**SELECTED EXCERPT**
----

In 1853, a city councilor attempted to preserve at least the bell tower and a chapel, while another suggested keeping "the bell tower and its dial". The demolition was approved by 19 votes to 4, while the proposal to save the bell tower was rejected by 18 votes to 5. The old church was demolished in March 1854, and the sale of materials from its demolition brought in 4,107 francs and 55 centimes, far less than the 12,000 francs hoped for, and less than a hundredth of the cost of constructing the new church. The "remains" of those buried in the parish church, around three hundred bodies, were "carefully transported and placed with the symmetry observed in the catacombs" in a grave located at the back of the Vaugirard cemetery.

----

**LISTED ENTRIES**
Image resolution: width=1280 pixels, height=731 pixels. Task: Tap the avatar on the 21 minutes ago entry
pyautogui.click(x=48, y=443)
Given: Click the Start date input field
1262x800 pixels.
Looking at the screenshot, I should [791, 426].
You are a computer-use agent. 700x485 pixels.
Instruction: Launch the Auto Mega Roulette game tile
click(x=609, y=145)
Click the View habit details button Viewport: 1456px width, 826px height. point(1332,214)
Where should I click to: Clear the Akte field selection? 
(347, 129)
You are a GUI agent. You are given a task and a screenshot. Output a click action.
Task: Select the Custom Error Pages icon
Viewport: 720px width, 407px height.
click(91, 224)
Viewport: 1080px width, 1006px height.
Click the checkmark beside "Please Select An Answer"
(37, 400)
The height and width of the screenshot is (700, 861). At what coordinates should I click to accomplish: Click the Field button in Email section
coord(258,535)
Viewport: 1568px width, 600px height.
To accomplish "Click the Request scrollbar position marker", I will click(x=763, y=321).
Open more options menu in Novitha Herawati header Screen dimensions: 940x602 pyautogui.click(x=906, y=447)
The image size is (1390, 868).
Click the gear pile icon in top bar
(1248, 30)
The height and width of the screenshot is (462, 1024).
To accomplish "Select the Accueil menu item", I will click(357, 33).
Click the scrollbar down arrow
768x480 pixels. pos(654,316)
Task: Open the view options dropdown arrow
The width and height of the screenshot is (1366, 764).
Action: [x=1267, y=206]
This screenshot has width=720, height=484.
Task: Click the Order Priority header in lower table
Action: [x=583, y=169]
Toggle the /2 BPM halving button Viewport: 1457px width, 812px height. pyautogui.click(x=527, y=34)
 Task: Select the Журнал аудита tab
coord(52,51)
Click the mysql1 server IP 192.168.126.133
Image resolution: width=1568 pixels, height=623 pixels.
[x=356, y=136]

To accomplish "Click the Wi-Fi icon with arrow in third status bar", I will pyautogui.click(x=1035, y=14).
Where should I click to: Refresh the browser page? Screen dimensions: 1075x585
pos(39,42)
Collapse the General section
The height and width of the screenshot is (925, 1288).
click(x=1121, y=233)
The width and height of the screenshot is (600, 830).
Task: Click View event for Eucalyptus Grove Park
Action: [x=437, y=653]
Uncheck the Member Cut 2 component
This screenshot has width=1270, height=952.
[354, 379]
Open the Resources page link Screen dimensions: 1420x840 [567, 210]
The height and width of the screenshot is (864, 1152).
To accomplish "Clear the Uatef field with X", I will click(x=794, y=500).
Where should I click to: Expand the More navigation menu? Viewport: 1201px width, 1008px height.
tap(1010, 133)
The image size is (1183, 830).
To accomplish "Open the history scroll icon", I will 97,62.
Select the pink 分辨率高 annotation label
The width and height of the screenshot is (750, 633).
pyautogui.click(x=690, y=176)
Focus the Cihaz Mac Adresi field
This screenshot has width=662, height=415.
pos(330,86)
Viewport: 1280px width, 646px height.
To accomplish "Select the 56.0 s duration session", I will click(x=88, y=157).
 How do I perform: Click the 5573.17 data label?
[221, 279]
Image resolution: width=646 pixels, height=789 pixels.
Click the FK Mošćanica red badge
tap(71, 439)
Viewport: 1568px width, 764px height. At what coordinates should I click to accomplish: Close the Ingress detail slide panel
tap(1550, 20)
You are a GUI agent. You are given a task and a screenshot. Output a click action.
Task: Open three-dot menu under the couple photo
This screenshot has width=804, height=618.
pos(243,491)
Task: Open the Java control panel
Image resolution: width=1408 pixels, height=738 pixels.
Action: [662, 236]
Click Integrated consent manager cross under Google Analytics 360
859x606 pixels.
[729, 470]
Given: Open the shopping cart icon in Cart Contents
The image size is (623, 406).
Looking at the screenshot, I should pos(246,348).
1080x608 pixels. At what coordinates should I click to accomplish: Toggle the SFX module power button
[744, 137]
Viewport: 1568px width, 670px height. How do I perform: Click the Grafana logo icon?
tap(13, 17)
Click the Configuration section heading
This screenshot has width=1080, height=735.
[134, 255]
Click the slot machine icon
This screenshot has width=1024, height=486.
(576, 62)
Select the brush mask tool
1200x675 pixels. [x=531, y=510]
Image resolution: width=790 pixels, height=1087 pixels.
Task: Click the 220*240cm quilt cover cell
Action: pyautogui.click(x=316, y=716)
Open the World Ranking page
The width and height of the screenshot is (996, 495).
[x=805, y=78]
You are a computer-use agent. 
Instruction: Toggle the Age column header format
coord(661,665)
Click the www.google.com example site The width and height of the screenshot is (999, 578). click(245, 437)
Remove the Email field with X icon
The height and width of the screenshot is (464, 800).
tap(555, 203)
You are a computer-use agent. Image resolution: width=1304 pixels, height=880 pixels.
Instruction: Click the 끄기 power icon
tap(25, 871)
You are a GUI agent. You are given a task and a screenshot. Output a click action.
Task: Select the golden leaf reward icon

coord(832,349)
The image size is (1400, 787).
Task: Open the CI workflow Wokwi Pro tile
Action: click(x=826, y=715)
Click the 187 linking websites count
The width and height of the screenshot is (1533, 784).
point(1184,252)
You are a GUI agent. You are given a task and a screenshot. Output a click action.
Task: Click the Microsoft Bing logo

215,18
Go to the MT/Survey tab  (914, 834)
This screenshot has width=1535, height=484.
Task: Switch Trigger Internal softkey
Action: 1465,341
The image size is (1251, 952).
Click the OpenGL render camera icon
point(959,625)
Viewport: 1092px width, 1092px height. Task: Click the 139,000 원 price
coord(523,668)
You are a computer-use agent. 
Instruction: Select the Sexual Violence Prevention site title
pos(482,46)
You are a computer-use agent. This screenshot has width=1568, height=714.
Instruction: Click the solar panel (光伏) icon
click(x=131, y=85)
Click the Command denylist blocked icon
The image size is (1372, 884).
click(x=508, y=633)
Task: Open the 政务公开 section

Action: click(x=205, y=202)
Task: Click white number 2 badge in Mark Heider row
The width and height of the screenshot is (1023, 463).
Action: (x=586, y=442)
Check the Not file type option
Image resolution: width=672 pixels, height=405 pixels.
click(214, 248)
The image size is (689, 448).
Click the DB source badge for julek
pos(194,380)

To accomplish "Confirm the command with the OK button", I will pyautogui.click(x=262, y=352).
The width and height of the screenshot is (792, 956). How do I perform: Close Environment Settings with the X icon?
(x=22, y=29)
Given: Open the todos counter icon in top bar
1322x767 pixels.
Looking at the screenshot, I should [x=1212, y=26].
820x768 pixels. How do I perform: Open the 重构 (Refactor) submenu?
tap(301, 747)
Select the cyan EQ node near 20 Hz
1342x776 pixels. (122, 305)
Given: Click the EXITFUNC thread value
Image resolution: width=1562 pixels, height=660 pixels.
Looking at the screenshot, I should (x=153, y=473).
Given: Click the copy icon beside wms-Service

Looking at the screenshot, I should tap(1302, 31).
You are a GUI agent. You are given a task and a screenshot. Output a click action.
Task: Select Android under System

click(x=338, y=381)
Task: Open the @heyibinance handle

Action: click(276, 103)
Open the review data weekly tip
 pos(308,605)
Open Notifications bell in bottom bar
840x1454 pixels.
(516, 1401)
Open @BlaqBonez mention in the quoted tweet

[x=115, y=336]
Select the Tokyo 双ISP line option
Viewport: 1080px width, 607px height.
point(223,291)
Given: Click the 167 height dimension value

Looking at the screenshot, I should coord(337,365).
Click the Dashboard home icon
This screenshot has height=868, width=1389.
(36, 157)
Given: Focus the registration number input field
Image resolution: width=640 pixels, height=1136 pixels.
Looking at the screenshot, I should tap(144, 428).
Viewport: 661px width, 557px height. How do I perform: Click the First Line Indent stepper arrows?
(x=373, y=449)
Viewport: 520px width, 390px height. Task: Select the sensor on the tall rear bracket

----

**THINGS TO DO**
**a)** According to the passage on the old church's demolition, by what vote did the city council approve the demolition?
**b)** Using the passage on the old church's demolition, explain how the money from selling its materials compared with expectations and with the cost of the new church.
**c)** Continue the passage on the old church's demolition from its final sentence.

**WRITTEN RESPONSES**
**a)** By 19 votes to 4.

**b)** The sale of materials brought in 4,107 francs and 55 centimes, far less than the 12,000 francs hoped for. This was also less than a hundredth of the cost of constructing the new church.

**c)**
On May 28, 1853, the new church was blessed, and the first mass was celebrated the following day. Its consecration by the Archbishop of Paris, Mgr Sibour, took place on June 19, 1856, with a full day of ceremonies attended by the Prefect of the Seine, Georges Eugène Haussmann, the Mayor of Vaugirard, Mr. Thibouméry, "many ecclesiastics from Paris and the surrounding areas," and "several officials from the prefecture in uniform".

On January 1, 1860, the commune of Vaugirard was annexed by Paris, and the church gave its name to the Quartier Saint-Lambert, one of the 80 administrative districts of Paris (the 57th district) and one of the 4 administrative districts of the 15th arrondissement.

In 1870, during the siege of Paris, with the mairie being repeatedly but unpredictably targeted by enemy artillery, weddings, including civil ceremonies, were held in the crypt of the church.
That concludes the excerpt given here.